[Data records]
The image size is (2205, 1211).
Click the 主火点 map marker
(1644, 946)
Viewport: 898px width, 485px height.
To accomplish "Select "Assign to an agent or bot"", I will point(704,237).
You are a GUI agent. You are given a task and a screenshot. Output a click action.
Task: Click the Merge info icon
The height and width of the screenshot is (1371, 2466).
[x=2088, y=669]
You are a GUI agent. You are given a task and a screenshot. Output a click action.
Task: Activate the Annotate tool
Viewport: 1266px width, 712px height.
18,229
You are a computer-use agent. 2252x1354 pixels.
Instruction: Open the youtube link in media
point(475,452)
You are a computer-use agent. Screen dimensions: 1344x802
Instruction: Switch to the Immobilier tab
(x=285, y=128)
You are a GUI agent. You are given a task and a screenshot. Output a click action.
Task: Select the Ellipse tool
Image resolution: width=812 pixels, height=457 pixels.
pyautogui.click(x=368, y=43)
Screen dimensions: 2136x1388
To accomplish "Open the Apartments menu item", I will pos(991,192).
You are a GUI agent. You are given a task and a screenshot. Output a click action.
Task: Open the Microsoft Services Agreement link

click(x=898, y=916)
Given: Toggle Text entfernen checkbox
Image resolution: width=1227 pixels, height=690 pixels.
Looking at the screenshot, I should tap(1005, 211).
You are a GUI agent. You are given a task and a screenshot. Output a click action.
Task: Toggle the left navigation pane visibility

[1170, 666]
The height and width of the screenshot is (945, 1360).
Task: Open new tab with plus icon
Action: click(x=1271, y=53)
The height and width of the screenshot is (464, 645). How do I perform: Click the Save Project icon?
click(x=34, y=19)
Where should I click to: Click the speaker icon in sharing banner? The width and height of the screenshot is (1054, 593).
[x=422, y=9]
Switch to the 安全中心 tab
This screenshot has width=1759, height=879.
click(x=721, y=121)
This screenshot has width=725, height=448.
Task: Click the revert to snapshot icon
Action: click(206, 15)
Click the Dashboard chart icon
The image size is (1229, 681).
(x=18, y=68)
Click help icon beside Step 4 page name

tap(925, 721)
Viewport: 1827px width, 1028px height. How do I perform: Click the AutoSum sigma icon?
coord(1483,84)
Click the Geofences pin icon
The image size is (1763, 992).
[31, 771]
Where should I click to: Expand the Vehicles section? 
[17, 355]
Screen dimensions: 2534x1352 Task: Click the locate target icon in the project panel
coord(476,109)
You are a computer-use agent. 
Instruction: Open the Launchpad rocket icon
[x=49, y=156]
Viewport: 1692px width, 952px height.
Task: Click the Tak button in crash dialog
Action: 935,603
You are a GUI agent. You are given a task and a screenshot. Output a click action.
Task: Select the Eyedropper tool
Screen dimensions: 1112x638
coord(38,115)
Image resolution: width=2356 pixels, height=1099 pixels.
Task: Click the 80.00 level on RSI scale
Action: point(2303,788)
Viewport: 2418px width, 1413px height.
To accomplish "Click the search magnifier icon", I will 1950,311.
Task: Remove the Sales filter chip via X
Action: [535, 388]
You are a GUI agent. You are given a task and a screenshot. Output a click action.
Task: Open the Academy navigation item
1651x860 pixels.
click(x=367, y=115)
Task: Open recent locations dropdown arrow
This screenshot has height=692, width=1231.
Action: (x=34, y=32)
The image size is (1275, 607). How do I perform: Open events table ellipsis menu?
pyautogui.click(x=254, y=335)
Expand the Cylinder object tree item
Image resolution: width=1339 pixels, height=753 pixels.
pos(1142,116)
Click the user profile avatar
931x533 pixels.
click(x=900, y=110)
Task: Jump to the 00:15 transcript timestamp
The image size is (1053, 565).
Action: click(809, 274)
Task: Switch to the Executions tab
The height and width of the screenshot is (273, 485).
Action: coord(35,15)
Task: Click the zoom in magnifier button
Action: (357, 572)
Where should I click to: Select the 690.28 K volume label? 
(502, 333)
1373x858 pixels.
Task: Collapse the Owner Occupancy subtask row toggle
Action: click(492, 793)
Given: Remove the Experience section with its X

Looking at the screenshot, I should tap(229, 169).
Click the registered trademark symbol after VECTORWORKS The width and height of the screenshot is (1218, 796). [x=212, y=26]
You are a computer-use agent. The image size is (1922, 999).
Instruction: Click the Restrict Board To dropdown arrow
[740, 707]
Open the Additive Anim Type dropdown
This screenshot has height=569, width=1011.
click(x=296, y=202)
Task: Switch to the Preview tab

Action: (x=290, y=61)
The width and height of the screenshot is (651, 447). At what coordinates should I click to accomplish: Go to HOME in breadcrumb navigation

▶ _WHAT TO PRODUCE_
I would like you to output every record exactly as written.

▶ _EXERCISE OUTPUT_
The image size is (2205, 1211).
Click the 主火点 map marker
(1644, 946)
Viewport: 898px width, 485px height.
To accomplish "Select "Assign to an agent or bot"", I will point(704,237).
You are a GUI agent. You are given a task and a screenshot. Output a click action.
Task: Click the Merge info icon
The height and width of the screenshot is (1371, 2466).
[x=2088, y=669]
You are a GUI agent. You are given a task and a screenshot. Output a click action.
Task: Activate the Annotate tool
Viewport: 1266px width, 712px height.
18,229
You are a computer-use agent. 2252x1354 pixels.
Instruction: Open the youtube link in media
point(475,452)
You are a computer-use agent. Screen dimensions: 1344x802
Instruction: Switch to the Immobilier tab
(x=285, y=128)
You are a GUI agent. You are given a task and a screenshot. Output a click action.
Task: Select the Ellipse tool
Image resolution: width=812 pixels, height=457 pixels.
pyautogui.click(x=368, y=43)
Screen dimensions: 2136x1388
To accomplish "Open the Apartments menu item", I will pos(991,192).
You are a GUI agent. You are given a task and a screenshot. Output a click action.
Task: Open the Microsoft Services Agreement link

click(x=898, y=916)
Given: Toggle Text entfernen checkbox
Image resolution: width=1227 pixels, height=690 pixels.
Looking at the screenshot, I should tap(1005, 211).
You are a GUI agent. You are given a task and a screenshot. Output a click action.
Task: Toggle the left navigation pane visibility

[1170, 666]
The height and width of the screenshot is (945, 1360).
Task: Open new tab with plus icon
Action: click(x=1271, y=53)
The height and width of the screenshot is (464, 645). How do I perform: Click the Save Project icon?
click(x=34, y=19)
Where should I click to: Click the speaker icon in sharing banner? The width and height of the screenshot is (1054, 593).
[x=422, y=9]
Switch to the 安全中心 tab
This screenshot has width=1759, height=879.
click(x=721, y=121)
This screenshot has width=725, height=448.
Task: Click the revert to snapshot icon
Action: click(206, 15)
Click the Dashboard chart icon
The image size is (1229, 681).
(x=18, y=68)
Click help icon beside Step 4 page name

tap(925, 721)
Viewport: 1827px width, 1028px height. How do I perform: Click the AutoSum sigma icon?
coord(1483,84)
Click the Geofences pin icon
The image size is (1763, 992).
[31, 771]
Where should I click to: Expand the Vehicles section? 
[17, 355]
Screen dimensions: 2534x1352 Task: Click the locate target icon in the project panel
coord(476,109)
You are a computer-use agent. 
Instruction: Open the Launchpad rocket icon
[x=49, y=156]
Viewport: 1692px width, 952px height.
Task: Click the Tak button in crash dialog
Action: 935,603
You are a GUI agent. You are given a task and a screenshot. Output a click action.
Task: Select the Eyedropper tool
Screen dimensions: 1112x638
coord(38,115)
Image resolution: width=2356 pixels, height=1099 pixels.
Task: Click the 80.00 level on RSI scale
Action: point(2303,788)
Viewport: 2418px width, 1413px height.
To accomplish "Click the search magnifier icon", I will 1950,311.
Task: Remove the Sales filter chip via X
Action: [535, 388]
You are a GUI agent. You are given a task and a screenshot. Output a click action.
Task: Open the Academy navigation item
1651x860 pixels.
click(x=367, y=115)
Task: Open recent locations dropdown arrow
This screenshot has height=692, width=1231.
Action: (x=34, y=32)
The image size is (1275, 607). How do I perform: Open events table ellipsis menu?
pyautogui.click(x=254, y=335)
Expand the Cylinder object tree item
Image resolution: width=1339 pixels, height=753 pixels.
pos(1142,116)
Click the user profile avatar
931x533 pixels.
click(x=900, y=110)
Task: Jump to the 00:15 transcript timestamp
The image size is (1053, 565).
Action: click(809, 274)
Task: Switch to the Executions tab
The height and width of the screenshot is (273, 485).
Action: coord(35,15)
Task: Click the zoom in magnifier button
Action: (357, 572)
Where should I click to: Select the 690.28 K volume label? 
(502, 333)
1373x858 pixels.
Task: Collapse the Owner Occupancy subtask row toggle
Action: click(492, 793)
Given: Remove the Experience section with its X

Looking at the screenshot, I should tap(229, 169).
Click the registered trademark symbol after VECTORWORKS The width and height of the screenshot is (1218, 796). [x=212, y=26]
You are a computer-use agent. The image size is (1922, 999).
Instruction: Click the Restrict Board To dropdown arrow
[740, 707]
Open the Additive Anim Type dropdown
This screenshot has height=569, width=1011.
click(x=296, y=202)
Task: Switch to the Preview tab

Action: (x=290, y=61)
The width and height of the screenshot is (651, 447). At what coordinates should I click to accomplish: Go to HOME in breadcrumb navigation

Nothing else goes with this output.